Glossary Term
Enterprise search
Phases of an enterprise search system
- Content goes through various phases from source repository to search results.
- Content awareness is the first phase, which involves the push or pull model.
- Content processing and analysis is the second phase, where different formats are processed and normalized.
- Indexing is the third phase, where the processed text is stored in an optimized index.
- Query processing is the fourth phase, where the user issues a query and navigational actions are considered.
Content awareness
- Content awareness involves either a push or pull model.
- In the push model, new content is directly pushed to the search engine's APIs.
- The pull model gathers content using connectors like web crawlers or database connectors.
- Connectors typically poll the source at intervals to find new, updated, or deleted content.
- The push model is used when real-time indexing is important.
Content processing and analysis
- Content from different sources may have various formats and document types.
- The content processing phase converts documents to plain text using filters.

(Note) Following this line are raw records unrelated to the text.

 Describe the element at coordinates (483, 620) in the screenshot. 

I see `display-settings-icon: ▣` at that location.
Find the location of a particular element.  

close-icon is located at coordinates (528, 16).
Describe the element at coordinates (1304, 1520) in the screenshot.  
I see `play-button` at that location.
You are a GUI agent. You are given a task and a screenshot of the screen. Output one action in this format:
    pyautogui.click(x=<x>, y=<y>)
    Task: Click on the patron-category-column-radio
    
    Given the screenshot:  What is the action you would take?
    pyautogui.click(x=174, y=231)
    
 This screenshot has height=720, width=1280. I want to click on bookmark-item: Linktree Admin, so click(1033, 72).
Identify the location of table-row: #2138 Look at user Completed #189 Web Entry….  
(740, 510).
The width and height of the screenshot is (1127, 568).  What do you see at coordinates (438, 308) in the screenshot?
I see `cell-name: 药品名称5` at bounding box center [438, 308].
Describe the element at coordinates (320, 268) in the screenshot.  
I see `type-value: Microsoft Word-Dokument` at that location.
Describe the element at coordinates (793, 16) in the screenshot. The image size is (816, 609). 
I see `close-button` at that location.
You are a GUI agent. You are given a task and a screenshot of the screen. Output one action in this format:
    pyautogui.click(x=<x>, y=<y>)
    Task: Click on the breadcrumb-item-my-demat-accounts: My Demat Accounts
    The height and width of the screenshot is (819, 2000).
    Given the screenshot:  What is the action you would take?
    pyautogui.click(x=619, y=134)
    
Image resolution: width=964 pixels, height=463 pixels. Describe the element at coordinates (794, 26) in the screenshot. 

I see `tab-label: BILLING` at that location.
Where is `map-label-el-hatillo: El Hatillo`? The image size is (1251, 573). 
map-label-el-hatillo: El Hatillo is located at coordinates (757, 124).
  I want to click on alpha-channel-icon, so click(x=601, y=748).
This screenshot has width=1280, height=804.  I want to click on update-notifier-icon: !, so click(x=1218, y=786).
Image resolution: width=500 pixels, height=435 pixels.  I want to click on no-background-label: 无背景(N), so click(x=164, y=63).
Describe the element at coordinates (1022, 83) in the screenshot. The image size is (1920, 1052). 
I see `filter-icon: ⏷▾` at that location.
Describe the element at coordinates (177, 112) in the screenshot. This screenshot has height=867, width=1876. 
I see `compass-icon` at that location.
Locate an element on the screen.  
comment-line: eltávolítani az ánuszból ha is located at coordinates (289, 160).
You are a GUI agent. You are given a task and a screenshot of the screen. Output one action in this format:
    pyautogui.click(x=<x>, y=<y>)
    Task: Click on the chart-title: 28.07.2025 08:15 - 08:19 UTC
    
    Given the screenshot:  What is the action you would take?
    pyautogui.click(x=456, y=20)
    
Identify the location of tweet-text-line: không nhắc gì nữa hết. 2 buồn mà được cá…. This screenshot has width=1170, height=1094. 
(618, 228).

- Normalization of content is often necessary to improve recall or precision.
- Normalization techniques include stemming, lemmatization, synonym expansion, and entity extraction.
- Tokenization is applied to split the content into basic matching units called tokens.
Indexing
- The resulting text is stored in an index optimized for quick lookups.
- The index contains a dictionary of all unique words in the corpus.
- Information about ranking and term frequency is also stored in the index.
- The index does not store the full text of the documents.
- Indexing enables efficient retrieval of relevant documents.
Query processing and matching
- Users issue queries to the system, including search terms and navigational actions.
- The processed query is compared to the stored index.
- The search system returns results referencing source documents that match the query.
- Some systems can present the document as it was indexed.
- Matching algorithms determine the relevance of the results.